Your crisis manual – dead or alive?

By Corneel Maes

These days, most international companies have a crisis manual – or are at least aware that they need one. In a global market, where social media can build or kill your reputation, crisis preparedness planning has become a must-have. But then again, too many executives still feel confident that the crisis manual – readily stowed away in their top drawer – is their insurance for handling a crisis successfully. I’ll tell you what happens “if the shit hits the fan”. The precious booklet will be outdated, contact persons and process owners have moved to different positions, procedures have changed, that updated checklist was not included yet. And when was the equipment in the crisis room tested again? Don’t even remember … Conclusion: the crisis manual is dead. No issue really in keeping it buried in that top drawer, it’s useless anyway.

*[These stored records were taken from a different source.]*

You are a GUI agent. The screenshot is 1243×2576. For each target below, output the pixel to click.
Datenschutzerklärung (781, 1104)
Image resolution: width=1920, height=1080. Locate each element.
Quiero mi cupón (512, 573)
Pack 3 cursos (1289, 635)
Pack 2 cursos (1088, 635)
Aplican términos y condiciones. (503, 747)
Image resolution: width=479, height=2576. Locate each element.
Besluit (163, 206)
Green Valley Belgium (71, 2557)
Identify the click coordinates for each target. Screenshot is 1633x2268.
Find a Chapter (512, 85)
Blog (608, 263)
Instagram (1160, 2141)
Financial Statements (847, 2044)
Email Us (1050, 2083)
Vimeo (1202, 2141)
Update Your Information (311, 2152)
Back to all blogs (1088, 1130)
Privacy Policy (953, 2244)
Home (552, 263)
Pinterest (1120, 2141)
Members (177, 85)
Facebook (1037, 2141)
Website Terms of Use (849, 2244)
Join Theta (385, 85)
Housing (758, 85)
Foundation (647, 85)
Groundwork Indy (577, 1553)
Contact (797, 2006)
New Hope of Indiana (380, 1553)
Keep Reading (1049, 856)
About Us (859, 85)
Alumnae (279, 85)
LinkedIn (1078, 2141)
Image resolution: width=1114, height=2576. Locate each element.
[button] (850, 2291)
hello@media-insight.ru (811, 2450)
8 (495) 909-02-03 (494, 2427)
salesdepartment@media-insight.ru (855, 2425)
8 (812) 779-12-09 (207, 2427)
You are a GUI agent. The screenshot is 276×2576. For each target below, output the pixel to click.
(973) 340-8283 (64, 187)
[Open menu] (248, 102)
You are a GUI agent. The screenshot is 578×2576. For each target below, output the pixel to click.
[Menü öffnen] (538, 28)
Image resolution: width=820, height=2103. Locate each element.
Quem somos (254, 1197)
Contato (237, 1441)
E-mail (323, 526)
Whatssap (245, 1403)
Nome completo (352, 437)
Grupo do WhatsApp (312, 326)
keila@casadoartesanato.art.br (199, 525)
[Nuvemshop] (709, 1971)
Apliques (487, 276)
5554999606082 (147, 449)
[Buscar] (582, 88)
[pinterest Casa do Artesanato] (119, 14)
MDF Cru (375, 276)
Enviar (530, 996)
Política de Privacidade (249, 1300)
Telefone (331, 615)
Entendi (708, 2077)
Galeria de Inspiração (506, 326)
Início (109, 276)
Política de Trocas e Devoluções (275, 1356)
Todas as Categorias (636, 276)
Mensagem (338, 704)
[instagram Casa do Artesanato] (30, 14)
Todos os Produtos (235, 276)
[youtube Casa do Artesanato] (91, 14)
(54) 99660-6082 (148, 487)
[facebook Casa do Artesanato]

Here are 5 basic rules that will help you keep your crisis manual alive and kicking:

  1. Appoint an owner for the crisis manual and make that person accountable for its accuracy.
  2. Do a sanity check of the crisis manual at least once every quarter. Check names, contact details, templates – and don’t forget to update the key figures in the boiler plate after your quarterly results publication.
  3. Update your stakeholder databases and make sure they are accessible even when the whole ICT network has collapsed.
  4. Review the decision trees, roles & responsibilities of the crisis team members and escalation guidelines after any major strategic development in your company.
  5. Last but not least, talk about the existence of the crisis manual within your organization. Make sure it is included in the welcome package for new hires and integrate it into your management development training program.